Among the entries below, only the lines starting at the one with "[Loans] (834, 68)" and ending at the one with "Teens (335, 65)", both included, are to be printed exactly.

Available records.
================

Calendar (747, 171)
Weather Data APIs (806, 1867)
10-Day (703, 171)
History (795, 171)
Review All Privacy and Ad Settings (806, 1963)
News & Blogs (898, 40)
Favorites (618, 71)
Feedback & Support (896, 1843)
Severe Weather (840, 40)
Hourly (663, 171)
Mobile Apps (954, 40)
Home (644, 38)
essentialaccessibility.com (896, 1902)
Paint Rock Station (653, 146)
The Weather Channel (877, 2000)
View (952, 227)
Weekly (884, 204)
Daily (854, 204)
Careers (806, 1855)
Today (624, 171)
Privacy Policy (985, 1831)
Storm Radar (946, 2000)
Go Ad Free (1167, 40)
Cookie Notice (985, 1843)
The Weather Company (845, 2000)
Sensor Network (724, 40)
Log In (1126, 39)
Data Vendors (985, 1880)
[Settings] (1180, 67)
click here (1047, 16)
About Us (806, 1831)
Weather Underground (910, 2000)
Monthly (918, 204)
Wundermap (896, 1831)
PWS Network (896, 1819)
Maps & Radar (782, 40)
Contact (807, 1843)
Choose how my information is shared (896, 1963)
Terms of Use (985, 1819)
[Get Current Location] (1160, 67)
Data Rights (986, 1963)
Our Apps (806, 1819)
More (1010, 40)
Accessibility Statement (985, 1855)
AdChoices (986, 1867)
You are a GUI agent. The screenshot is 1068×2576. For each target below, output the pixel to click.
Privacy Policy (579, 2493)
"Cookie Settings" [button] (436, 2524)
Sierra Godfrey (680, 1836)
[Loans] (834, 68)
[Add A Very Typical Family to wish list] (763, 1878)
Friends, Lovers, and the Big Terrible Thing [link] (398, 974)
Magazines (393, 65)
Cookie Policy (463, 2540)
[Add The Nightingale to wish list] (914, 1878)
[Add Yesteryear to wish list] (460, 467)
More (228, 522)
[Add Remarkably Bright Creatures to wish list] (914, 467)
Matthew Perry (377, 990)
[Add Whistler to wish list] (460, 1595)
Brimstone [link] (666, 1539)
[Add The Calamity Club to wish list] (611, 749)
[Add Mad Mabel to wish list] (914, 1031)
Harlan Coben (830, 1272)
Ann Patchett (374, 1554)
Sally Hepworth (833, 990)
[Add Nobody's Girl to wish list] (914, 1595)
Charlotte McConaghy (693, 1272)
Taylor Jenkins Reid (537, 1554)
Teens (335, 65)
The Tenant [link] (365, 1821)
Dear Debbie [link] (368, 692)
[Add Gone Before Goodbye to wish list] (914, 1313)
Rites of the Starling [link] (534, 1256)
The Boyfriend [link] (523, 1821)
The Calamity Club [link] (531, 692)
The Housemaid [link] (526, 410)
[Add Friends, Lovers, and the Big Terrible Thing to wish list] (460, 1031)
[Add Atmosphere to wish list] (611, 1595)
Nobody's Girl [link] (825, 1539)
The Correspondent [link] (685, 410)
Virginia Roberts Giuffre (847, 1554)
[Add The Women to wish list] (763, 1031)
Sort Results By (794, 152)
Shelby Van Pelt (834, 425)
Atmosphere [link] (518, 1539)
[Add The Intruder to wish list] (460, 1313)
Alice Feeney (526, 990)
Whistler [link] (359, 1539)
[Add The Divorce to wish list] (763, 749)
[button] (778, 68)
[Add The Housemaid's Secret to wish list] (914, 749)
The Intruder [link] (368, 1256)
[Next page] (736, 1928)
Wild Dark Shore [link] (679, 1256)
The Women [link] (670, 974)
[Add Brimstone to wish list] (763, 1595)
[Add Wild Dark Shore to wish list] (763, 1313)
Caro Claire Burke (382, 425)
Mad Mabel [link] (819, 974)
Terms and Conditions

================

Response area.
[Loans] (834, 68)
[Add A Very Typical Family to wish list] (763, 1878)
Friends, Lovers, and the Big Terrible Thing [link] (398, 974)
Magazines (393, 65)
Cookie Policy (463, 2540)
[Add The Nightingale to wish list] (914, 1878)
[Add Yesteryear to wish list] (460, 467)
More (228, 522)
[Add Remarkably Bright Creatures to wish list] (914, 467)
Matthew Perry (377, 990)
[Add Whistler to wish list] (460, 1595)
Brimstone [link] (666, 1539)
[Add The Calamity Club to wish list] (611, 749)
[Add Mad Mabel to wish list] (914, 1031)
Harlan Coben (830, 1272)
Ann Patchett (374, 1554)
Sally Hepworth (833, 990)
[Add Nobody's Girl to wish list] (914, 1595)
Charlotte McConaghy (693, 1272)
Taylor Jenkins Reid (537, 1554)
Teens (335, 65)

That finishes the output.